In arabo e in francese, in inglese e in tedesco, «La pace sia con voi» è la frase che rimbalza sui mille striscioni con l’immagine del Papa che, con le bandiere libanesi e vaticane, fasciano letteralmente tutta la città, senza distinzione di quartieri. Drappeggiate sui muri e tese attraverso i cavalcavia, non nascondono la città ma la rivelano. E lasciano così che sia lei a raccontare della voglia di questo popolo, cristiani e musulmani assieme, di uscire dal lungo tunnel di guerra e di incertezza che ne accompagna la storia degli ultimi decenni. Che guarda preoccupata, ma non rassegnata, al dramma del suo eternamente scomodo vicino, la Siria, sempre più decisa nel non ripetere gli errori del passato recente, e a farsi baluardo ed esempio di convivenza e dialogo. Perché, come disse visitando questa terra Giovanni Paolo II, nel 1997, «il Libano è più di un Paese, è un messaggio».

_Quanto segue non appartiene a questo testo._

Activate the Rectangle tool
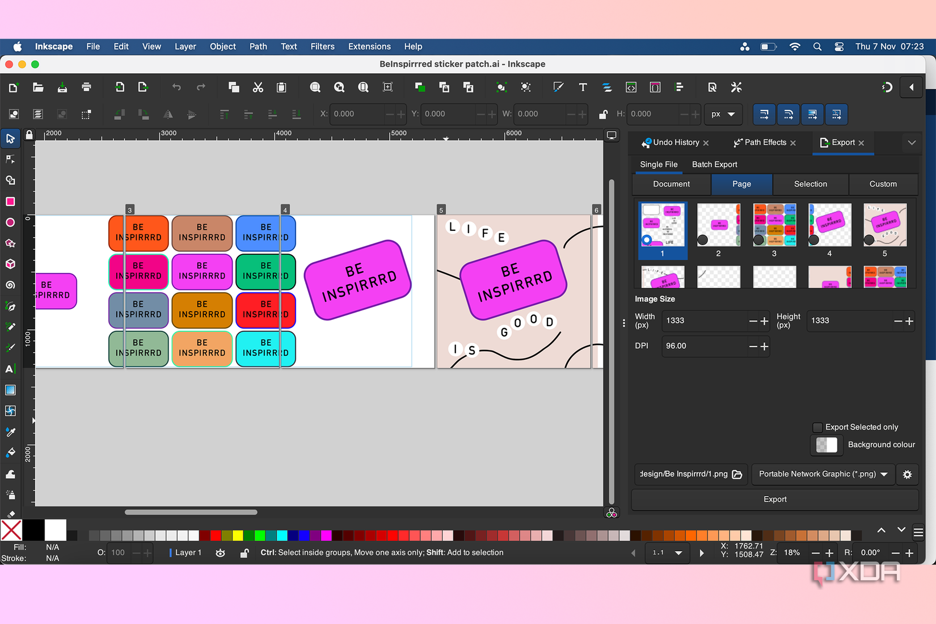The image size is (936, 624). click(10, 201)
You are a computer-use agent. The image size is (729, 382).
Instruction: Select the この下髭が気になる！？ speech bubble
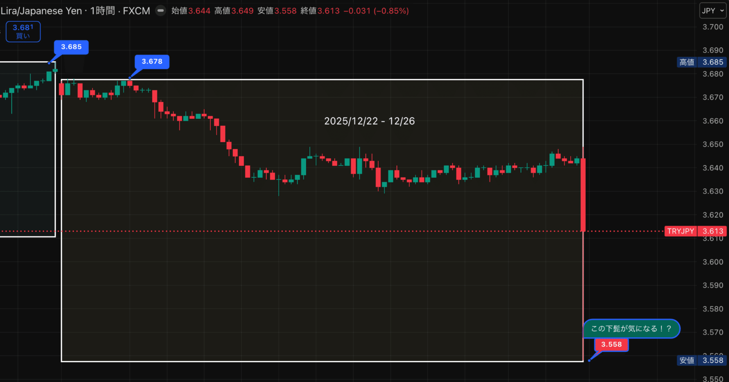click(x=631, y=328)
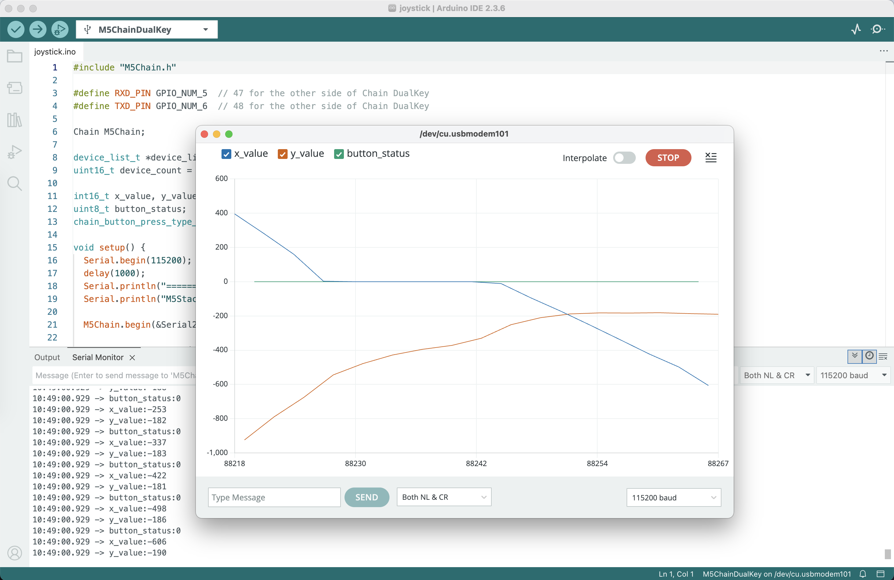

Quelle piaghe ancora scoperte, invisibili da Harissa, saltano subito agli occhi percorrendo la Rue 1. La stessa, larga strada che stasera papa Ratzinger percorrerà quando salirà alla Basilica greco-melkita di St. Paul, a pochi passi dal Santuario, per firmare l’Esortazione apostolica post-sinodale. Sarà, questo, il primo momento pubblico della sua visita di tre giorni, e qui terrà il suo secondo discorso, dopo quello in risposta al saluto rivoltogli, in arabo, dal presidente della Repubblica al suo arrivo all’aeroporto di Beirut, dove il Pontefice sarà accolto anche dai presidenti del Consiglio e del Parlamento.
Domani, al mattino, Benedetto XVI si recherà in visita di cortesia al presidente della Repubblica, nel Palazzo di Baadba, dove ancora una volta vedrà anche i presidenti del Consiglio e del Parlamento. Nello stesso palazzo incontrerà quindi, a seguire, i leader delle comunità musulmane, i membri del governo e delle istituzioni, i capi religiosi e i rappresentanti del mondo della cultura. A Bkerké, sede del Patriarcato maronita, ci sarà l’attesissimo incontro con i giovani: dovrebbero essere 20mila, perché tante sono le sedie che il grande piazzale di Bkerké può accogliere, ma, a giudicare dalle prenotazioni arrivate via intenet, saranno in molti quello che seguiranno l’evento da oltre i cancelli del piazzale. Cristiani, in gran parte, ma anche tanti musulmani, come quelli che mercoledì sera hanno animato la veglia di preghiera organizzata in vista dell’arrivo del Papa e ribadire che, col dialogo, tutto è possibile.
E molti, così si pensa, saranno anche i musulmani che, come nel 1997 con Wojtyla, saranno presenti domenica alla Messa che Benedetto XVI celebrerà al Beirut City Center Waterfront, quando consegnerà l’Esortazione apostolica ai diversi rappresentanti della popolazione. Prima del rientro a Ciampino, il Patriarcato siro-cattolico di Charfet sarà teatro dell’incontro ecumenico che chiuderà questa 24ª visita apostolica internazionale del Papa.